Print the whole listing, character for character.

### Dataset content
┌──
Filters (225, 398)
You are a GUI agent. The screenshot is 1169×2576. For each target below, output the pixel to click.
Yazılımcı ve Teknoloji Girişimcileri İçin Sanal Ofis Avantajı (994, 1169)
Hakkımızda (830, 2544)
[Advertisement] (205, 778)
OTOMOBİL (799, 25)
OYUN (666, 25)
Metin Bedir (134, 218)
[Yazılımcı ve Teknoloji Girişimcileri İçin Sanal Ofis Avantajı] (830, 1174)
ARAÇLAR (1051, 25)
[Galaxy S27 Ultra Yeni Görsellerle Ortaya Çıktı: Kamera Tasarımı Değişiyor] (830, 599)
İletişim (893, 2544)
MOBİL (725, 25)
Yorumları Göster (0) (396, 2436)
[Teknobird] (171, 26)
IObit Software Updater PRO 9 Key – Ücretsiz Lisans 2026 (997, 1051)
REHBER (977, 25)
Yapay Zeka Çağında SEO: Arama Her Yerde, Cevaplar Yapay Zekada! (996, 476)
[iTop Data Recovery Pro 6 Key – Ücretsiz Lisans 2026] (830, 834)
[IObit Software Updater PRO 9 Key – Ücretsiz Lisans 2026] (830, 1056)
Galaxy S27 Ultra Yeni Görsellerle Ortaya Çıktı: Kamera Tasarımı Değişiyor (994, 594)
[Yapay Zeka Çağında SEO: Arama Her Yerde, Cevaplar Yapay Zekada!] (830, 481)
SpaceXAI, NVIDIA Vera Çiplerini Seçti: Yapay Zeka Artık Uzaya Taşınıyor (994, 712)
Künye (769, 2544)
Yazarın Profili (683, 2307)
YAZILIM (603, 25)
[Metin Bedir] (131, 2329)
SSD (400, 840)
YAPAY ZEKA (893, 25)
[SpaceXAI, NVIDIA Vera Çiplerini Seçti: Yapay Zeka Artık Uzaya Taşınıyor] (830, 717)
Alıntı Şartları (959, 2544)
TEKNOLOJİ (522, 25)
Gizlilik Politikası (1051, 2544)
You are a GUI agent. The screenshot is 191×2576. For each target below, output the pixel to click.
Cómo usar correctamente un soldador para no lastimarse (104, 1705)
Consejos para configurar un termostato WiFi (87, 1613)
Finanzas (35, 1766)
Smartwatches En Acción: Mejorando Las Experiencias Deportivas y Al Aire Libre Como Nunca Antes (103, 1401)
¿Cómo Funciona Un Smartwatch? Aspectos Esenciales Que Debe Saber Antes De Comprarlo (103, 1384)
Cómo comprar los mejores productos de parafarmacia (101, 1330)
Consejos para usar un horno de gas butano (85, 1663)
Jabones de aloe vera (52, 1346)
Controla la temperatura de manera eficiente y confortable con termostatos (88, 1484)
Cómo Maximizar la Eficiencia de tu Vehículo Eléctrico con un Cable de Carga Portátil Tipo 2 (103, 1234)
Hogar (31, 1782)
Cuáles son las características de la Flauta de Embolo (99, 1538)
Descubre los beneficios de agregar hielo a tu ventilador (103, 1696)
└──
### Written response
Filters (225, 398)
You are a GUI agent. The screenshot is 1169×2576. For each target below, output the pixel to click.
Yazılımcı ve Teknoloji Girişimcileri İçin Sanal Ofis Avantajı (994, 1169)
Hakkımızda (830, 2544)
[Advertisement] (205, 778)
OTOMOBİL (799, 25)
OYUN (666, 25)
Metin Bedir (134, 218)
[Yazılımcı ve Teknoloji Girişimcileri İçin Sanal Ofis Avantajı] (830, 1174)
ARAÇLAR (1051, 25)
[Galaxy S27 Ultra Yeni Görsellerle Ortaya Çıktı: Kamera Tasarımı Değişiyor] (830, 599)
İletişim (893, 2544)
MOBİL (725, 25)
Yorumları Göster (0) (396, 2436)
[Teknobird] (171, 26)
IObit Software Updater PRO 9 Key – Ücretsiz Lisans 2026 (997, 1051)
REHBER (977, 25)
Yapay Zeka Çağında SEO: Arama Her Yerde, Cevaplar Yapay Zekada! (996, 476)
[iTop Data Recovery Pro 6 Key – Ücretsiz Lisans 2026] (830, 834)
[IObit Software Updater PRO 9 Key – Ücretsiz Lisans 2026] (830, 1056)
Galaxy S27 Ultra Yeni Görsellerle Ortaya Çıktı: Kamera Tasarımı Değişiyor (994, 594)
[Yapay Zeka Çağında SEO: Arama Her Yerde, Cevaplar Yapay Zekada!] (830, 481)
SpaceXAI, NVIDIA Vera Çiplerini Seçti: Yapay Zeka Artık Uzaya Taşınıyor (994, 712)
Künye (769, 2544)
Yazarın Profili (683, 2307)
YAZILIM (603, 25)
[Metin Bedir] (131, 2329)
SSD (400, 840)
YAPAY ZEKA (893, 25)
[SpaceXAI, NVIDIA Vera Çiplerini Seçti: Yapay Zeka Artık Uzaya Taşınıyor] (830, 717)
Alıntı Şartları (959, 2544)
TEKNOLOJİ (522, 25)
Gizlilik Politikası (1051, 2544)
You are a GUI agent. The screenshot is 191×2576. For each target below, output the pixel to click.
Cómo usar correctamente un soldador para no lastimarse (104, 1705)
Consejos para configurar un termostato WiFi (87, 1613)
Finanzas (35, 1766)
Smartwatches En Acción: Mejorando Las Experiencias Deportivas y Al Aire Libre Como Nunca Antes (103, 1401)
¿Cómo Funciona Un Smartwatch? Aspectos Esenciales Que Debe Saber Antes De Comprarlo (103, 1384)
Cómo comprar los mejores productos de parafarmacia (101, 1330)
Consejos para usar un horno de gas butano (85, 1663)
Jabones de aloe vera (52, 1346)
Controla la temperatura de manera eficiente y confortable con termostatos (88, 1484)
Cómo Maximizar la Eficiencia de tu Vehículo Eléctrico con un Cable de Carga Portátil Tipo 2 (103, 1234)
Hogar (31, 1782)
Cuáles son las características de la Flauta de Embolo (99, 1538)
Descubre los beneficios de agregar hielo a tu ventilador (103, 1696)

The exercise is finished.